Watershed Management

The word “watershed” introduced in 1920 was used for the “water parting boundaries”. Watershed is that land area which drains or contributes runoff to a common outlet. Watershed is defined as a geo-hydrological unit draining to a common point by a system of drains. All lands on earth are part of one watershed or other. Watershed is thus the land and water area, which contributes runoff to a common point.

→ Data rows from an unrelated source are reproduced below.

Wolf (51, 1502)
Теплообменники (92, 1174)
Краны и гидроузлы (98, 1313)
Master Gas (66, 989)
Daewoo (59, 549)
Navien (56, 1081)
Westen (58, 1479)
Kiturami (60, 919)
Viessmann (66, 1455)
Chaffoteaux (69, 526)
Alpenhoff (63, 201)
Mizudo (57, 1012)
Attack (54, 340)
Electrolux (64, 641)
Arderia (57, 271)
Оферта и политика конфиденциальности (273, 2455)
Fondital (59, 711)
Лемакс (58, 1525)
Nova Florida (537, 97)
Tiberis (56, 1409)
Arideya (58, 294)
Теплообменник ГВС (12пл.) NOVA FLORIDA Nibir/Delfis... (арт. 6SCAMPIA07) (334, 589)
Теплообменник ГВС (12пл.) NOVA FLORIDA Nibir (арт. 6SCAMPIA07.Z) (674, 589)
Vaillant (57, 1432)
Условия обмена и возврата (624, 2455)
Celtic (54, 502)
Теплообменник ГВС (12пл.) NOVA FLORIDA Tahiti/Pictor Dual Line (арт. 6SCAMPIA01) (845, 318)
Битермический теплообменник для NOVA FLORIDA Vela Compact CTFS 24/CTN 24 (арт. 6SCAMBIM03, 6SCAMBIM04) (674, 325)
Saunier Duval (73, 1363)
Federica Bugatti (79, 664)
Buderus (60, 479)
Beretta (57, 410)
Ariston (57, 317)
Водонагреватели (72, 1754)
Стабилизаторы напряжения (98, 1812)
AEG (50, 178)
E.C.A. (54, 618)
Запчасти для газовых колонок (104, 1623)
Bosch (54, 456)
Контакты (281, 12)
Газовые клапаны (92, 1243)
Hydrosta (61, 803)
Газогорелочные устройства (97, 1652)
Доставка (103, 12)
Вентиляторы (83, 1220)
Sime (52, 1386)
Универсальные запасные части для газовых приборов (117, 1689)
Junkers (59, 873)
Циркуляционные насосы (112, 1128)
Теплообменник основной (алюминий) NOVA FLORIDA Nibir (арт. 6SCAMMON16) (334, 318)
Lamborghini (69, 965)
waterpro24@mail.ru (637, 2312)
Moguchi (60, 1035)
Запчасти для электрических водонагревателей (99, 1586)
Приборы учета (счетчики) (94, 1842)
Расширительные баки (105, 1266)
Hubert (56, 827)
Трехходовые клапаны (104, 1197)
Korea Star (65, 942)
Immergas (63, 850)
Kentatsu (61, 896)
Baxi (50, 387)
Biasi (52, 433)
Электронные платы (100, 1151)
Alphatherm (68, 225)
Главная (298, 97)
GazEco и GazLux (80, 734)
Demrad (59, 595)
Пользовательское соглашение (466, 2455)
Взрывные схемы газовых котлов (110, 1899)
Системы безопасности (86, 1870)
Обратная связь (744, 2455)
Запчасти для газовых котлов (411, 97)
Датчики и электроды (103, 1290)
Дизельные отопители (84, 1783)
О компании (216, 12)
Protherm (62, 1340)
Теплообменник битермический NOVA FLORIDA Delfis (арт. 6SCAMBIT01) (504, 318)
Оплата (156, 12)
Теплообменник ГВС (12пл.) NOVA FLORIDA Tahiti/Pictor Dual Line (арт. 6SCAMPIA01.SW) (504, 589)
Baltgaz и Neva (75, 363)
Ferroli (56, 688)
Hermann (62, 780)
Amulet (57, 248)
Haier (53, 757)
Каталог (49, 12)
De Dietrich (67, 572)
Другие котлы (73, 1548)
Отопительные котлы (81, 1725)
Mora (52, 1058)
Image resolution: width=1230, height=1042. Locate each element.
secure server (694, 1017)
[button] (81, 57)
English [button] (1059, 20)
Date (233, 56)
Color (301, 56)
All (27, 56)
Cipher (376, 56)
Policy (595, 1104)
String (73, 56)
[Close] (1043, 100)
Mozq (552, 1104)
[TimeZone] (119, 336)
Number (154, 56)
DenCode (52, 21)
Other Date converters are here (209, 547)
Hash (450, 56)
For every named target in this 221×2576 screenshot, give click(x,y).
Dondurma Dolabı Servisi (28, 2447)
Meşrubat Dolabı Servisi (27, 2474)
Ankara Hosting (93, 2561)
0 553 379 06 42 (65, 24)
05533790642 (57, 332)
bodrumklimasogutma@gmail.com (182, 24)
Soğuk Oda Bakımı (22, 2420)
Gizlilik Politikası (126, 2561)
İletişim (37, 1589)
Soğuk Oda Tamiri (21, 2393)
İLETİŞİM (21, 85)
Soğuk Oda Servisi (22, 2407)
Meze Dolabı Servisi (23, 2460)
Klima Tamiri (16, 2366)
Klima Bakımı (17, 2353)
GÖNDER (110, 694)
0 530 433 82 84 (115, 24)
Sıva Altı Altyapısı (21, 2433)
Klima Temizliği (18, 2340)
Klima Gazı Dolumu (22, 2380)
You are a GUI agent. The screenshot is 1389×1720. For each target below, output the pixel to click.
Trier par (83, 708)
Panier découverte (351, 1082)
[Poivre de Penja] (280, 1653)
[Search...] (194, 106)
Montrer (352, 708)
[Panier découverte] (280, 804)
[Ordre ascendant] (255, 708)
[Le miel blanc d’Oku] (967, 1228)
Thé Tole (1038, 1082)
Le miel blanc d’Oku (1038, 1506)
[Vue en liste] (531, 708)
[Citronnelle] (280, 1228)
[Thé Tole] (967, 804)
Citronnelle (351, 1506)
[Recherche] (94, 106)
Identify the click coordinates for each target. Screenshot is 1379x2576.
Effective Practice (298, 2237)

A watershed is an area of land and water bounded by a drainage divide within which the surface runoff collects and flows out of the watershed through a single outlet into a lager river or lake.


  • Production of food, fodder, fuel.
  • Pollution control
  • Over exploitation of resources should be minimized
  • Water storage, flood control, checking sedimentation.
  • Wild life preservation
  • Erosion control and prevention of soil, degradation and conservation of soil and water.
  • Employment generation through industrial development dairy fishery production.


  • Macro watershed: 1000 -10,000 ha
  • Micro watershed: 100 -1000 ha
  • Mini watershed: 10 -100 ha
  • Mille watershed: 1 -10 ha

Main Components of Watershed

  • Soil and water conservation,
  • Water harvesting and water management,
  • Alternate land use system.

Watershed Management Practices:

In Terms of Purpose
Method and Accomplishment:
  • To increase infiltration
  • To increase water holding capacity
  • To prevent soil erosion
Vegetative measures/Agronomical measures:
  • Strip cropping
  • Pasture cropping
  • Grass land farming
  • Woodlands
Engineering measures/Structural practices:
  • Contour bunding
  • Terracing
  • Construction of earthen embankment
  • Construction of check dams
  • Construction of farm ponds
  • Construction of diversion
  • Gully controlling structure
  • Rock dam
  • Establishment of permanent grass and vegetation
  • Providing vegetative and stone barriers

Rainwater Harvesting:

Rainwater harvesting means collection and storage of rainwater by some mechanism to make water available for future use. An appreciable amount of precipitation, which is generally lost as surface flow, can be harvested and stored for useful purposes like drinking and providing supplemental irrigation to the crops.